Quoted passage ->
--

If a client attempts to access a protected endpoint or execute a tool without a valid JWT token when AUTH_ENABLED is true, the server returns a 401 Unauthorized response with the following headers:

  • WWW-Authenticate: Points the client to the metadata endpoint using the resource_metadata parameter.
  • Link: A rel-link pointing to the metadata location.

Example response headers:

http
HTTP/1.1 401 Unauthorized
WWW-Authenticate: Bearer resource_metadata="http://localhost:3000/.well-known/oauth-protected-resource"
Link: <http://localhost:3000/.well-known/oauth-protected-resource>; rel="oauth-protected-resource"

The reverse routing proxy handles browser authentication using a token-to-cookie bootstrap mechanism:

1. Token Bootstrapping on First Access

Standard browser links (<a> tags) and <iframe> sources do not support setting custom Authorization HTTP headers. When opening a workspace, the dashboard appends the active JWT token to the URL:

http://localhost:3000/route/ws-1/?token=<JWT>

The reverse proxy validates this token, allows access to the pod, and immediately issues a path-scoped, secure session cookie:

http
Set-Cookie: nocr_token=<JWT>; Path=/route/ws-1/; SameSite=Lax; HttpOnly; Max-Age=<ttl>

The Max-Age is dynamically derived from the JWT's exp claim (remaining seconds until expiry), falling back to the PROXY_TOKEN_COOKIE_TTL environment variable (default: 86400 seconds / 24 hours). Subsequent requests (loading JS, CSS, images, or opening WebSockets) automatically transmit the cookie.

2. Direct URL Access & SSO Redirect

If a user navigates directly to a workspace URL (e.g. http://localhost:3000/route/ws-1/) and has no active cookies:

  1. The proxy challenges the request. Since it is a direct browser page request (Accept: text/html), it redirects the user to the main dashboard:
    http
    Location: /?redirect_uri=/route/ws-1/
  2. The dashboard prompts them to sign in.

--

Set of tasks ->
• 1. According to the authentication text, what is the default value of the PROXY_TOKEN_COOKIE_TTL environment variable?
• 2. Print the portion of the authentication text between "If a client" and "the metadata location.", inclusive.

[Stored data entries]

--

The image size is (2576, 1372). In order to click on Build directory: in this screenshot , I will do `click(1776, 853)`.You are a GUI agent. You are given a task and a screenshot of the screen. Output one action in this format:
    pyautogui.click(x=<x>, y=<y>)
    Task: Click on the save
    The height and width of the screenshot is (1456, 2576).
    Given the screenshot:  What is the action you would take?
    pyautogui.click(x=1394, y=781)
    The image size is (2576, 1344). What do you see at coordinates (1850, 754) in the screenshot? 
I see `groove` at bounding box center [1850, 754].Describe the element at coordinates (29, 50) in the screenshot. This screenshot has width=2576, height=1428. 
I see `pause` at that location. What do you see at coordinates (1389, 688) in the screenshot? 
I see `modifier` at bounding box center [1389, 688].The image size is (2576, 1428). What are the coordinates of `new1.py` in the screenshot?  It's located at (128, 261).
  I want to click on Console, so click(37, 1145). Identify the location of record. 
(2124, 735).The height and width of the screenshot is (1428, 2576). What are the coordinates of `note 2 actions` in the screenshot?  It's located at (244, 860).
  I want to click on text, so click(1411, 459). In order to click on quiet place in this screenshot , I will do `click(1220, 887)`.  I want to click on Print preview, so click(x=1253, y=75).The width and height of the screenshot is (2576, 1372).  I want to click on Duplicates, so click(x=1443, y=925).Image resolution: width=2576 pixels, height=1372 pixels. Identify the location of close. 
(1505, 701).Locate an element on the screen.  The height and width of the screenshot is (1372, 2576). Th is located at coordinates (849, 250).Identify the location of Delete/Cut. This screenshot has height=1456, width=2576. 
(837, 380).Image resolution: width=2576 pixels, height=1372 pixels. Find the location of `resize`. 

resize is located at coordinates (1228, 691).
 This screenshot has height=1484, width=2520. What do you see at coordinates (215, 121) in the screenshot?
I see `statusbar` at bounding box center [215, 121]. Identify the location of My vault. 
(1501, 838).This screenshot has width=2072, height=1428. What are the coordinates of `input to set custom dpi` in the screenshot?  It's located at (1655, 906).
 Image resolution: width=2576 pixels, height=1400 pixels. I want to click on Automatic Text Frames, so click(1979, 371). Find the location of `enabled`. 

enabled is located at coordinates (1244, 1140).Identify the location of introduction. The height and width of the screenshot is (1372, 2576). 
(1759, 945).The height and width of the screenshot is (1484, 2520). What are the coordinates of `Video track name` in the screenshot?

--

Solutions to the exercise ->
• 1. 86400 seconds (24 hours).

• 2.
If a client attempts to access a protected endpoint or execute a tool without a valid JWT token when AUTH_ENABLED is true, the server returns a 401 Unauthorized response with the following headers:

  • WWW-Authenticate: Points the client to the metadata endpoint using the resource_metadata parameter.
  • Link: A rel-link pointing to the metadata location.